Biographical Sketches Anton Kiriy is a senior scientist in the Department of Nanostructured Materials at Leibniz Institute for Polymer Research (IPF) in Dresden, Germany. Anton Kiriy received his diploma degree in 1988 in organic chemistry at the University of Kiev (KPI, Ukraine). He defended his Ph.D. degree in organic chemistry in 2000 in the same university. Since 2001, he has been a staff scientist at Leibniz Institute of Polymer Research Dresden, Germany. His research interests range from single molecule studies and molecule-based functional nanodevices, to controlled preparation of conjugated polymers, synthesis and applications of nanostructured conjugated polymers.

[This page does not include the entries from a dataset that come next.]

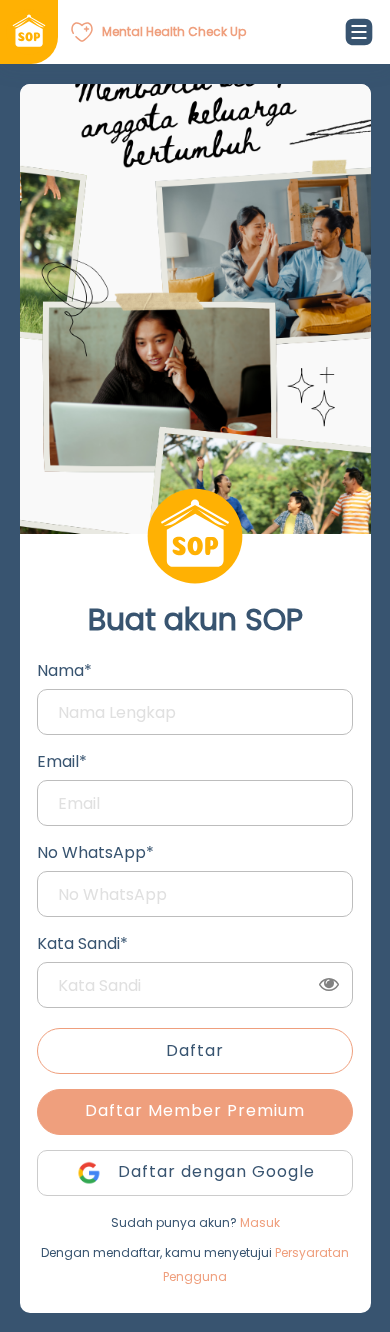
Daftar (195, 1050)
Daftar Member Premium (195, 1110)
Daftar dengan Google (214, 1171)
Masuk (260, 1222)
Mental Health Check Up (174, 31)
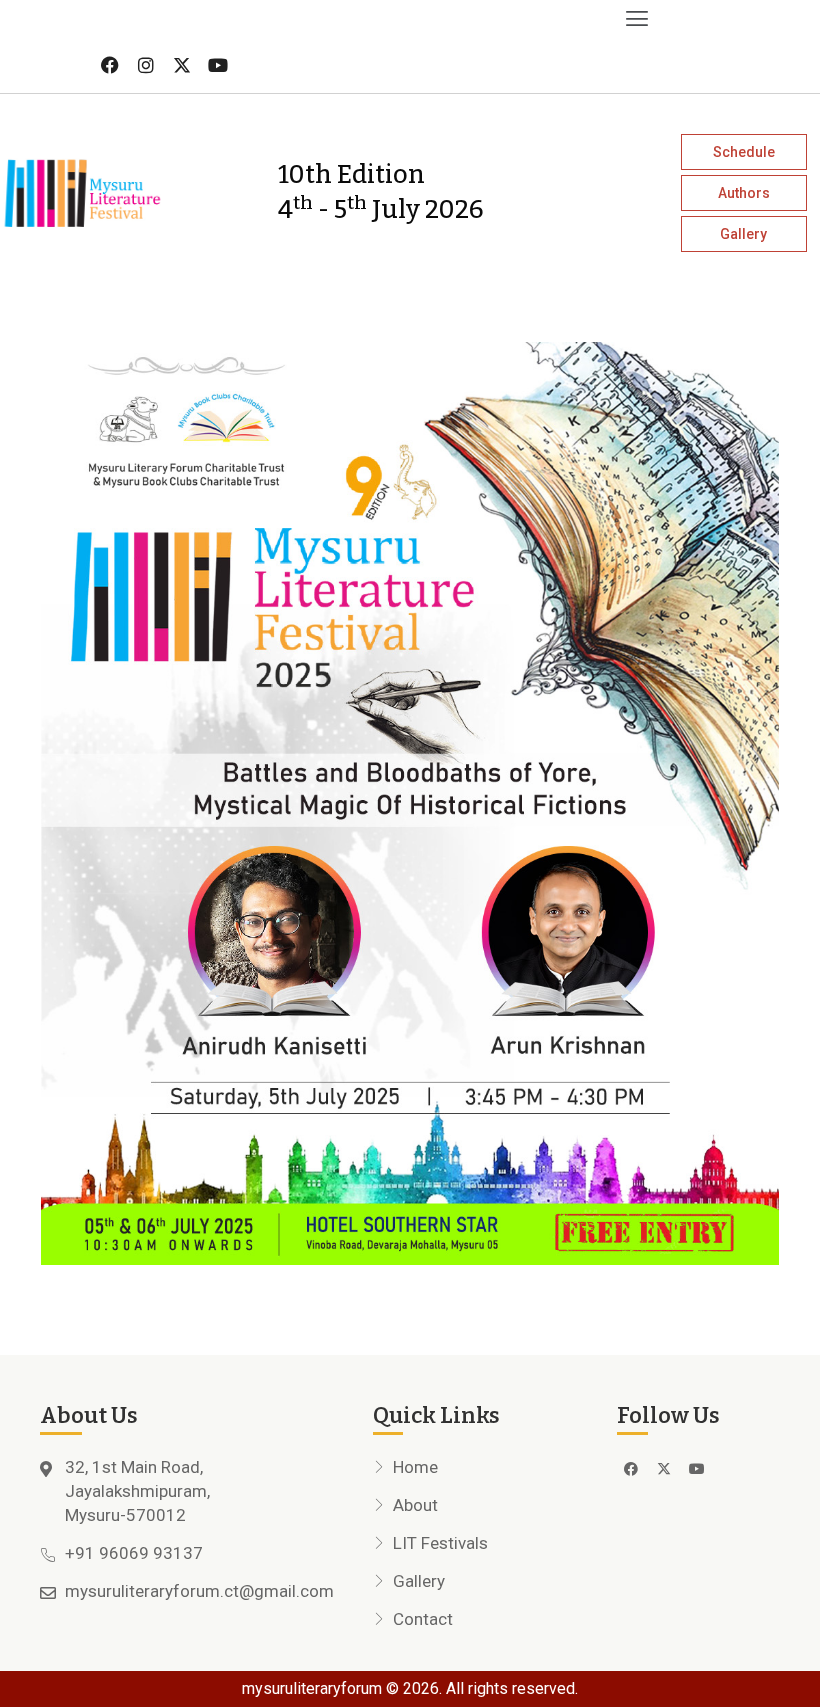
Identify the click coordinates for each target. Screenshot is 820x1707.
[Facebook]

Since 1999, Manfred Stamm has been Professor of Physical Chemistry of Polymeric Materials at Technische Universität Dresden and Head of the IPF Institute of Physical Chemistry and Physics of Polymers at Leibniz Institute of Polymer Research Dresden, Germany. From 1979 to 1985, he was a staff scientist at the Institute of Solid State Research in Jülich. He did his research on small-angle neutron scattering, chain conformation, preparation of polymers, and conductive polymers. From 1984 to 1985, he was a visiting scientist at Brookhaven National Laboratory in the United States (neutron reflectometry, polymer interface investigations, and interdiffusion studies). From 1985 to 1999, he was a staff scientist and project leader at Max-Planck Institute of Polymer Research in Mainz, Germany (interfaces between polymers, structure and conformation, phase transitions, and development of scattering techniques). He received the International Belgien Polymer Group Award in 2004.